‘Mobile marketing’ is a dynamic and cutting-edge channel of communication for marketing messages. Before evaluating whether there is a future for mobile marketing, it would be sensible to analyse the current literature in this area.
To begin with, this paper will look into the growth of the mobile phone globally and how the term ‘mobile marketing’ has developed. From here, it is important to get an in-depth understanding of how consumers’ attitudes contribute to their view of branding and how this affects marketing activity. Thereafter, the theories on effective short messaging service (SMS) marketing and the ‘theory of reasoned action’ will be introduced . Finally, the concept of permission-based marketing, relationship marketing and branding via the mobile phone will be discussed.

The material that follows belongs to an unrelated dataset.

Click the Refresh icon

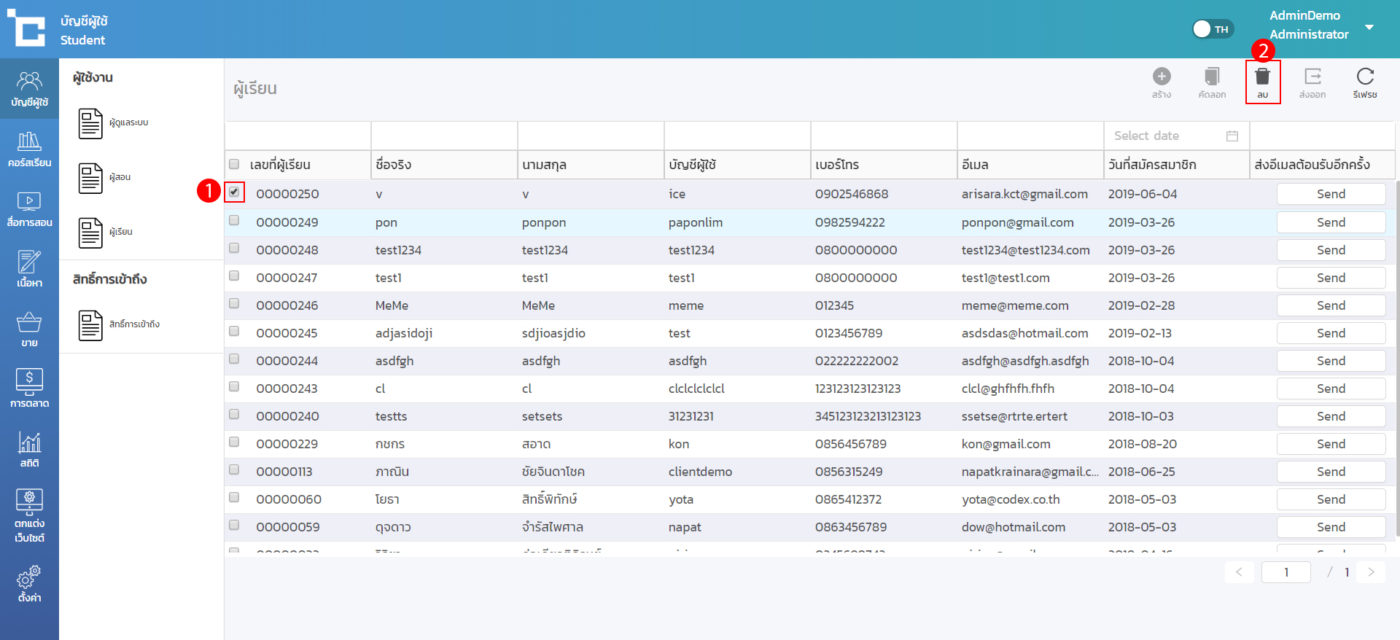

The key issue is whether or not mobile marketing presents marketers with golden opportunities to reach their target audience; the danger is consumers will find SMS campaigns an invasion of personal space, discarding all types of marketing messages received in such a way.
1.0 Global Mobile Phone Growth
The global penetration of mobile phones rose significantly from 79.1% to 87.2%, between 2004 and 2007 (MobileYouth 2005) . With such a high percentage of the world’s population owning a mobile phone, marketers have the power to communicate offers directly to the target audience whenever and wherever they may be, offering much more personalised services. Opportunities in wireless marketing and advertising have therefore risen a great deal due to higher penetration (Tsang et al.,2004); Pavlou and Stewart (2000) reiterate this point, stating the advancement of mobile technologies has made interactions between consumer and advertiser increasingly rapid and easy. More than 1 billion mobile phones were sold globally in 2006, a 25% year-on-year increase. This equates to 15% of the world’s population buying a new mobile phone in 2006; in addition, the global market was expected to grow by a further 12% in 2007 (Blackden, 2007).
What is Mobile Marketing?
Mobile Marketing Association (http://www.mmaglobal.com) defines mobile advertising as: ‘A form of advertising that is communicated to the user via a handset. This type of advertising is most commonly seen as a mobile web banner, mobile web poster or full screen interstitial, which appears while a requested web page is loading. Other forms of this type of advertising are short message service (SMS) and multimedia messaging service (MMS) adverts.’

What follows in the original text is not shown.